Farmers fear costly red tape could hamper tasks

Article by Adam Poulson courtesy of the Countryman.
 
Farmers fear their ability to do basic tasks like fencing or deep ripping will become tangled in costly red tape when important new legislation designed to protect WA’s Aboriginal cultural heritage takes effect next month.
 
The Aboriginal Cultural Heritage Act 2021 was passed through State Parliament in late December in the wake of Rio Tinto’s infamous blasting of Juukan Gorge more than two years earlier.
 
The State Government claims the Act — which replaces the “outdated” Aboriginal Heritage Act 1972 — will give Aboriginal people “a much stronger say in managing their cultural heritage”.
 
But farmers are still scrambling to understand the new laws, and are worried they will have to navigate a complicated, lengthy and expensive approvals process to carry out essential jobs.
 
The Act, which encompasses all pastoral and freehold land exceeding 1100m2, regulates and controls any ground disturbance that could be potentially damaging to Aboriginal heritage.
 
This includes activities such as delving, scarifying, deep ripping, drainage, fencing, and construction of animal yards and dams.
 
Penalties for damaging a site of cultural significance range from $25,000 to $1 million for an individual, and $250,000 to $10m for a company.
 
FARMERS HIT BACK WA
Farmers president John Hassell slammed the new legislation, labelling the consultation “utter rubbish”.
 
“They’re going to enforce it on us and we’re not going to have much of a say in it, and I think there’s a lot of farmers who are very rightly very angry, as I am,” he said.
 
“There are two highly dangerous things in the Act that are a major worry: one is that you can’t question anybody (on a decision), because that’s supposedly culturally insensitive; and the second is that (any decision) is subject to change.
 
“Somebody else can come along and say, ‘you’ve dug up something culturally sensitive here’, when somebody else had said it’s not.
 
“It’s open to such bad interpretation that it’s going to cause major drama for us.
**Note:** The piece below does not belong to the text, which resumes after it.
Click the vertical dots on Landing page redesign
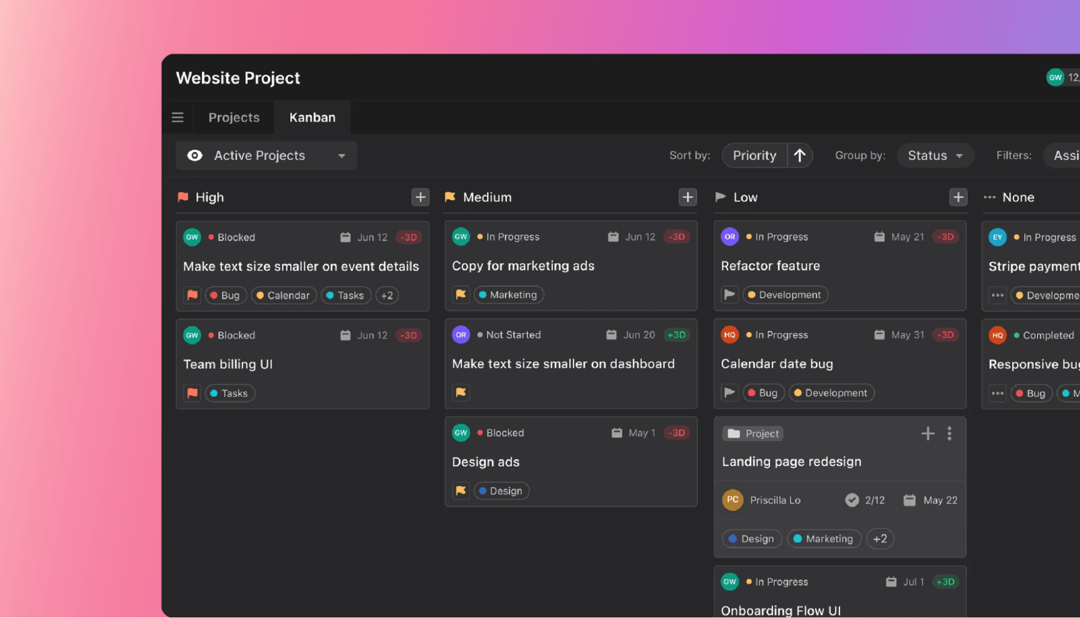Viewport: 1080px width, 618px height. click(x=949, y=434)
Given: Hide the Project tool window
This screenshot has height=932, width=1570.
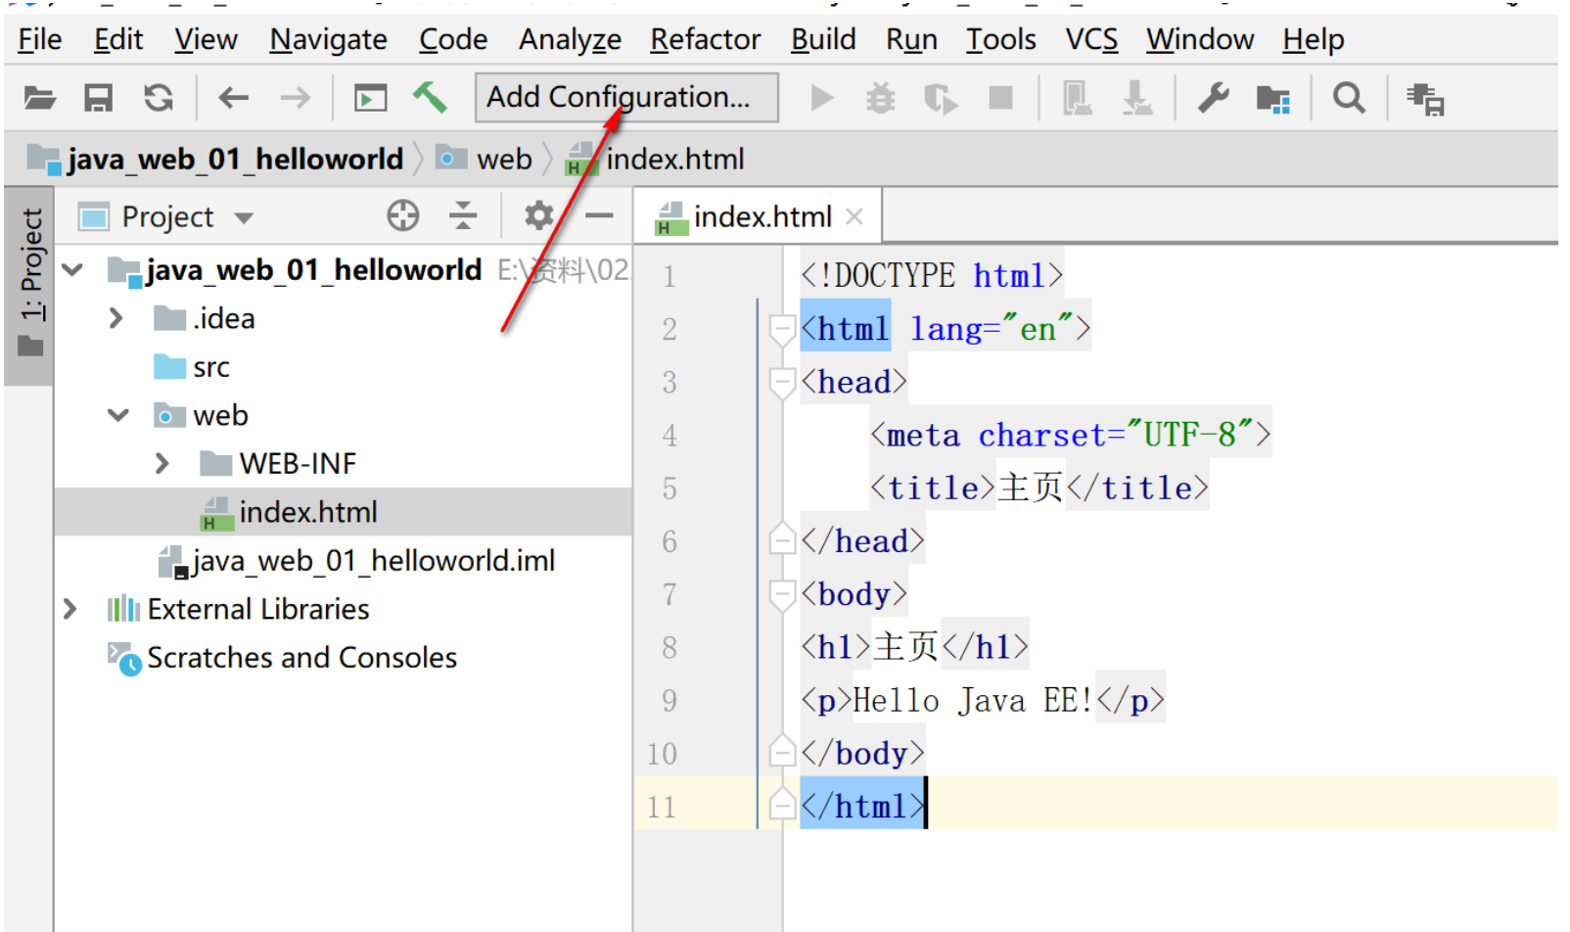Looking at the screenshot, I should coord(599,215).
We could be in real trouble.”
 
Under the new Act, farmers will be required to engage — at their own expense — Local Aboriginal Cultural Heritage Services for permission to carry out certain activities, and to undertake surveys where none have been carried out previously.
 
Mr Hassell said he was concerned the new system could be exploited as a “cash cow”.
 
“Why can’t I just have an audit and that be it forever after, instead of having it subject to change, and having to do it every time I want to do something on my farm?” he said.
 
“This is a methodology for keeping on paying people forever after.”
 
He also accused the WA Government of “carefully designing” the Act as a “political wedge”.
 
“What’s really disturbing about it is that they’ve purposefully designed it so it won’t affect the majority of people; most people won’t care because they’re less than 1100 square metres in their house plot,” Mr Hassell said.
 
“It’s a pretty rotten trick.” Pastoralists and Graziers Association of WA president Tony Seabrook said farmers were outraged.
 
“What farmers are saying to me is, ‘I bought this bloody land, my father cleared it, we’ve been paying rates on it, and now someone from town comes out to my farm and tells me what I can and can’t do?’
 
You can’t be serious,” he said. Mr Seabrook, who farms at York, said there was no process to appeal decisions and no timeframe or cost limitation on land surveys carried out by LACHS.
 
He added that the consultation process left a lot to be desired. “A lot of pastoralists had an opportunity to comment — even though they’ve been largely ignored — but there’s been very little consultation in the Wheatbelt,” he said. “It’s shambolic.”
 
LEGISLATION ‘RUSHED
Central Wheatbelt MLA Mia Davies grilled Aboriginal Affairs Minister Tony Buti in Parliament last week, accusing the Government of rushing the Act through Parliament and calling for its July 1 commencement date to be delayed.
 
Mr Buti admitted the Government was still working on guidelines to accompany the Act, and a new IT platform was still under development.
 
“In the rush to meet a self-imposed deadline, the Minister has failed to ensure all stakeholders will be adequately prepared for the changes,” Ms Davies said.
 
“The introduction of this new Act requires more than a quick dash around the State by the Department in the month before it comes into effect.”
 
Ms Davies was referring to a series of “education workshops” set to be held across regional WA over the next month.
 
Challa Station pastoralist Debbie Dowden said she could not sign up for the one session that was held online because it was fully booked.
 
“I’m not going 400km to Geraldton to listen to some bureaucrat talk about an Act that can’t possibly work,” she said.